Those are a little trickier than the M1015s, but so far no errors and no bricked cards.

Excellent. Before I open duplicated fix request on this IP issue, I also noticed that the CLI sometimes displays a message with the wrong IP. For instance, if you install the server using DHCP, it will display in the console that one. You static assign another in the router and reboot. The CLI displays the old IP, but the interface has the new one and the GUI is accessible using it…

Best regards!

phillxnet · November 15, 2016, 1:13pm

@m3elloa Yes this console message update code was last updated prior to a major re-working of the network code so I think that’s where the dis-join / dis-function lies. If we are lucky then a simple Carriage Return in the console may update it but haven’t looked at this for ages.
Given Rockstor is mostly deployed headless it might be better to drop that feature and improve / mend the service discovery side of things for Rockstor’s own Web-UI. Had a quick look at this once but didn’t get anywhere.

Thanks and do dive in with GitHub issue creation, obviously the tighter defined the issue the better though.

Tomasz_Kusmierz · November 15, 2016, 2:19pm

@m3elloa could you please dump all your network wories into that one:

Please

I know that @suman won’t be happy over not separating issues on git hub, but right now it seems like there is an endemic issue there that might require a cumulative rewrite ( there is a lot of “stale stuff” going on in gui as well )

m3elloa · November 15, 2016, 2:57pm

Even the GUI related ones? i.e.: Cli not showing the correct IP?

***

> [TASKS FOR THIS EXERCISE]:
(A) In the Rockstor forum thread, repeat the passage starting at "Given Rockstor is" and ending at "the better though.".
(B) In the Rockstor forum thread, what does the CLI show after the server was installed with DHCP, a different IP was statically assigned in the router, and the machine was rebooted?
(C) Take the Rockstor forum thread further from its final post.

> [EXERCISE DATA]:
***

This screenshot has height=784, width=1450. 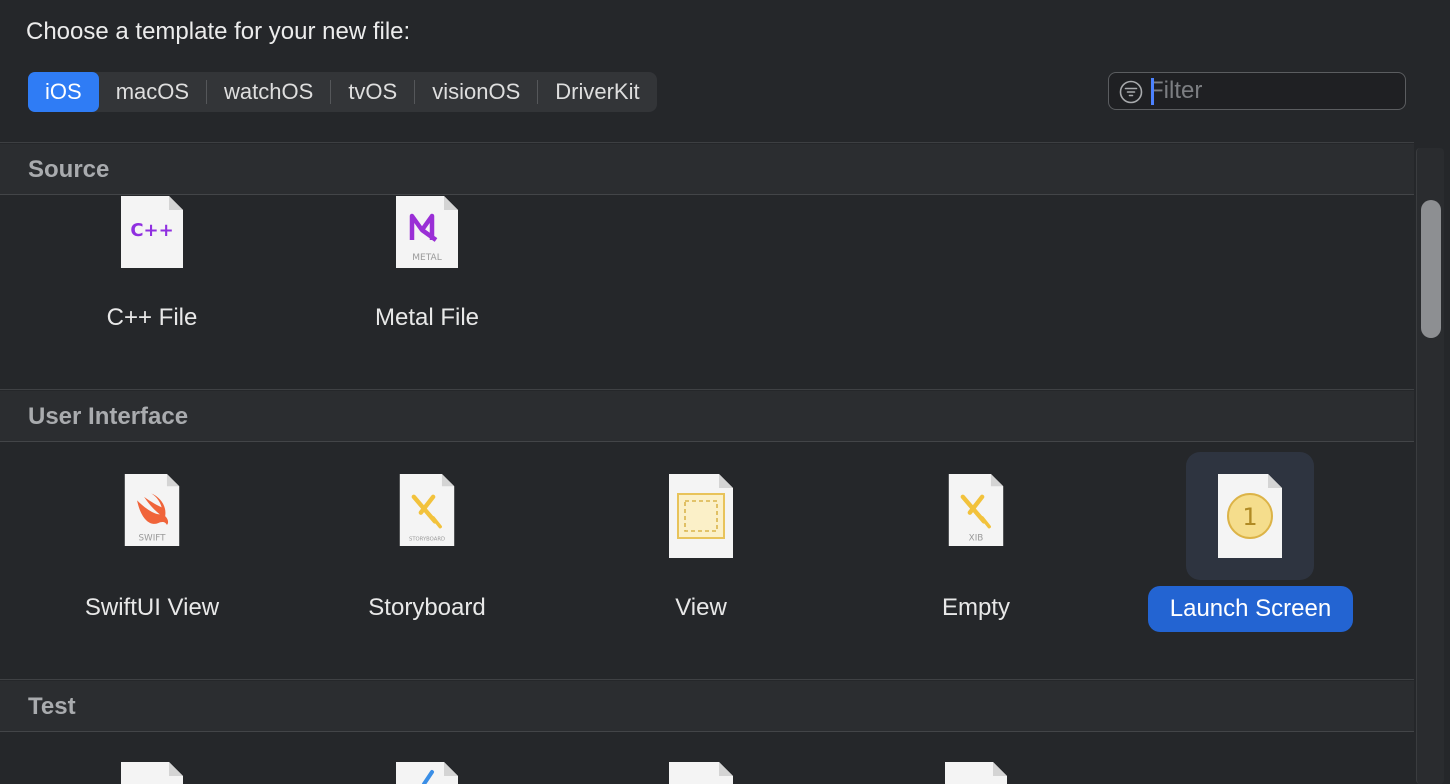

***

> [ANSWERS BELOW]:
(A)
Given Rockstor is mostly deployed headless it might be better to drop that feature and improve / mend the service discovery side of things for Rockstor’s own Web-UI. Had a quick look at this once but didn’t get anywhere.

Thanks and do dive in with GitHub issue creation, obviously the tighter defined the issue the better though.

(B) It shows the old IP, although the interface has the new one.

(C)
phillxnet · November 15, 2016, 3:18pm

@m3elloa I would be careful to distinguish cli (command line interface) from initial console message here, just in case there is a confusion. I believe that the recently re-written network bits esentially interface directly with the command line app ‘nmcli’ so I would be surprised if that didn’t tally with at least the intentions of the Web-UI. Hope that helps to extract out the console message from command line tools such as nmcli.

But I have to qualify this with not having looked at this area of Rockstor for a bit.

m3elloa · November 16, 2016, 1:34am

Ops… got to be careful with my translations

Thanks for keep me strait.

m3elloa · November 16, 2016, 1:55pm

@phillxnet

After reinstalling the system and reformat the HDs, I can’t duplicate the issue. Just finished copying 6 TiB data to the server and no e-mails were sent to me. Will keep an eye and re-post in case of issues.

Thank you and all for the attention to my questions.